> _TO DO_
Can you quote the records below in full, word for word?

> _DATA_
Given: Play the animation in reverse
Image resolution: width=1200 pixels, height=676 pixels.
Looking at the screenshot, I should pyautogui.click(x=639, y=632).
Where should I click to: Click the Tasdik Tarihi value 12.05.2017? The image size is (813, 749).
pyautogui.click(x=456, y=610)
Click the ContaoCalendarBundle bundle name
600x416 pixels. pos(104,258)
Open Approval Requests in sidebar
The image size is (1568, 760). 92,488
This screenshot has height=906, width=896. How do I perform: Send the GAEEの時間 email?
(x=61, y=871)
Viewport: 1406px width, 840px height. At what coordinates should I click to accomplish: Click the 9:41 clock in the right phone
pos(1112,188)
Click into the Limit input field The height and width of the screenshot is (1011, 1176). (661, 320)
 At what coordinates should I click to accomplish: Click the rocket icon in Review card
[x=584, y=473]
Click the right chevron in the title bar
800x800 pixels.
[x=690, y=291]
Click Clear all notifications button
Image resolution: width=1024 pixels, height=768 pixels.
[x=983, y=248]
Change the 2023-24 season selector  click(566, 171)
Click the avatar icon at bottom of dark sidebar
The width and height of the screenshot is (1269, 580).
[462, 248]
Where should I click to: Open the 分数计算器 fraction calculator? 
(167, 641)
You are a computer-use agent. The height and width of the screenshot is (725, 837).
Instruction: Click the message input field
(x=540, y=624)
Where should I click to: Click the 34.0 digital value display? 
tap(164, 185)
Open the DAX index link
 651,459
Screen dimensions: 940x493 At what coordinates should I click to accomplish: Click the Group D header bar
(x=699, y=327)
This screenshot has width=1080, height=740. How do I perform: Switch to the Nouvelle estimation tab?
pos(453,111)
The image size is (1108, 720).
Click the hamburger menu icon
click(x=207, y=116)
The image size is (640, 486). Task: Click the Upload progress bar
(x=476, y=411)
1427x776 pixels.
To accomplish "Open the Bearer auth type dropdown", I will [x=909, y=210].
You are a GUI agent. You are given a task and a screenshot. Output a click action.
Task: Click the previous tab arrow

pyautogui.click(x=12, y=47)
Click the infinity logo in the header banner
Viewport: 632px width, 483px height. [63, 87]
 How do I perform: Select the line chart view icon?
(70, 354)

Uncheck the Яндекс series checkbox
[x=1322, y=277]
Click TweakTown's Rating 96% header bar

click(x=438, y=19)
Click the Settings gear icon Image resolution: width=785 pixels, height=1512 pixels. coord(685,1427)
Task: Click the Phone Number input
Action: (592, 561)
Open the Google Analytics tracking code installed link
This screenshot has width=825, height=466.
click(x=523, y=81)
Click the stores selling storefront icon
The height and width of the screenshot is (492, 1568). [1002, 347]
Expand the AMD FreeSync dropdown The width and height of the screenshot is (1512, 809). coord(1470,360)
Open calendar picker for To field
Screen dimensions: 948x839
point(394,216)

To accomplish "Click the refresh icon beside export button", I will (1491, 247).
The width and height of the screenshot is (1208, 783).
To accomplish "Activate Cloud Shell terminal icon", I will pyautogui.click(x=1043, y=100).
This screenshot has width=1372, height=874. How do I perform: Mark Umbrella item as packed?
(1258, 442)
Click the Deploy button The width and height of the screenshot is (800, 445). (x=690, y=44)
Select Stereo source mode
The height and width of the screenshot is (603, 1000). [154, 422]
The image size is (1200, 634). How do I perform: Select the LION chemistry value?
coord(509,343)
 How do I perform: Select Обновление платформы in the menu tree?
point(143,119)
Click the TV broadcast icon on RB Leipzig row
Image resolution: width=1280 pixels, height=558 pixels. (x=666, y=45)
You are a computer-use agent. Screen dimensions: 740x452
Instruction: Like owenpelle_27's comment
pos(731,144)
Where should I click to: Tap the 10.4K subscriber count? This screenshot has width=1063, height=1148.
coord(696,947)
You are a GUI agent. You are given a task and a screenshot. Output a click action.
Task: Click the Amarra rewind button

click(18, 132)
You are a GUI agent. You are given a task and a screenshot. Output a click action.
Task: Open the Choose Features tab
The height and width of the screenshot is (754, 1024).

> _WRITTEN RESPONSE_
Given: Play the animation in reverse
Image resolution: width=1200 pixels, height=676 pixels.
Looking at the screenshot, I should pyautogui.click(x=639, y=632).
Where should I click to: Click the Tasdik Tarihi value 12.05.2017? The image size is (813, 749).
pyautogui.click(x=456, y=610)
Click the ContaoCalendarBundle bundle name
600x416 pixels. pos(104,258)
Open Approval Requests in sidebar
The image size is (1568, 760). 92,488
This screenshot has height=906, width=896. How do I perform: Send the GAEEの時間 email?
(x=61, y=871)
Viewport: 1406px width, 840px height. At what coordinates should I click to accomplish: Click the 9:41 clock in the right phone
pos(1112,188)
Click into the Limit input field The height and width of the screenshot is (1011, 1176). (661, 320)
 At what coordinates should I click to accomplish: Click the rocket icon in Review card
[x=584, y=473]
Click the right chevron in the title bar
800x800 pixels.
[x=690, y=291]
Click Clear all notifications button
Image resolution: width=1024 pixels, height=768 pixels.
[x=983, y=248]
Change the 2023-24 season selector  click(566, 171)
Click the avatar icon at bottom of dark sidebar
The width and height of the screenshot is (1269, 580).
[462, 248]
Where should I click to: Open the 分数计算器 fraction calculator? 
(167, 641)
You are a computer-use agent. The height and width of the screenshot is (725, 837).
Instruction: Click the message input field
(x=540, y=624)
Where should I click to: Click the 34.0 digital value display? 
tap(164, 185)
Open the DAX index link
 651,459
Screen dimensions: 940x493 At what coordinates should I click to accomplish: Click the Group D header bar
(x=699, y=327)
This screenshot has width=1080, height=740. How do I perform: Switch to the Nouvelle estimation tab?
pos(453,111)
The image size is (1108, 720).
Click the hamburger menu icon
click(x=207, y=116)
The image size is (640, 486). Task: Click the Upload progress bar
(x=476, y=411)
1427x776 pixels.
To accomplish "Open the Bearer auth type dropdown", I will [x=909, y=210].
You are a GUI agent. You are given a task and a screenshot. Output a click action.
Task: Click the previous tab arrow

pyautogui.click(x=12, y=47)
Click the infinity logo in the header banner
Viewport: 632px width, 483px height. [63, 87]
 How do I perform: Select the line chart view icon?
(70, 354)

Uncheck the Яндекс series checkbox
[x=1322, y=277]
Click TweakTown's Rating 96% header bar

click(x=438, y=19)
Click the Settings gear icon Image resolution: width=785 pixels, height=1512 pixels. coord(685,1427)
Task: Click the Phone Number input
Action: (592, 561)
Open the Google Analytics tracking code installed link
This screenshot has width=825, height=466.
click(x=523, y=81)
Click the stores selling storefront icon
The height and width of the screenshot is (492, 1568). [1002, 347]
Expand the AMD FreeSync dropdown The width and height of the screenshot is (1512, 809). coord(1470,360)
Open calendar picker for To field
Screen dimensions: 948x839
point(394,216)

To accomplish "Click the refresh icon beside export button", I will (1491, 247).
The width and height of the screenshot is (1208, 783).
To accomplish "Activate Cloud Shell terminal icon", I will pyautogui.click(x=1043, y=100).
This screenshot has width=1372, height=874. How do I perform: Mark Umbrella item as packed?
(1258, 442)
Click the Deploy button The width and height of the screenshot is (800, 445). (x=690, y=44)
Select Stereo source mode
The height and width of the screenshot is (603, 1000). [154, 422]
The image size is (1200, 634). How do I perform: Select the LION chemistry value?
coord(509,343)
 How do I perform: Select Обновление платформы in the menu tree?
point(143,119)
Click the TV broadcast icon on RB Leipzig row
Image resolution: width=1280 pixels, height=558 pixels. (x=666, y=45)
You are a computer-use agent. Screen dimensions: 740x452
Instruction: Like owenpelle_27's comment
pos(731,144)
Where should I click to: Tap the 10.4K subscriber count? This screenshot has width=1063, height=1148.
coord(696,947)
You are a GUI agent. You are given a task and a screenshot. Output a click action.
Task: Click the Amarra rewind button

click(18, 132)
You are a GUI agent. You are given a task and a screenshot. Output a click action.
Task: Open the Choose Features tab
The height and width of the screenshot is (754, 1024).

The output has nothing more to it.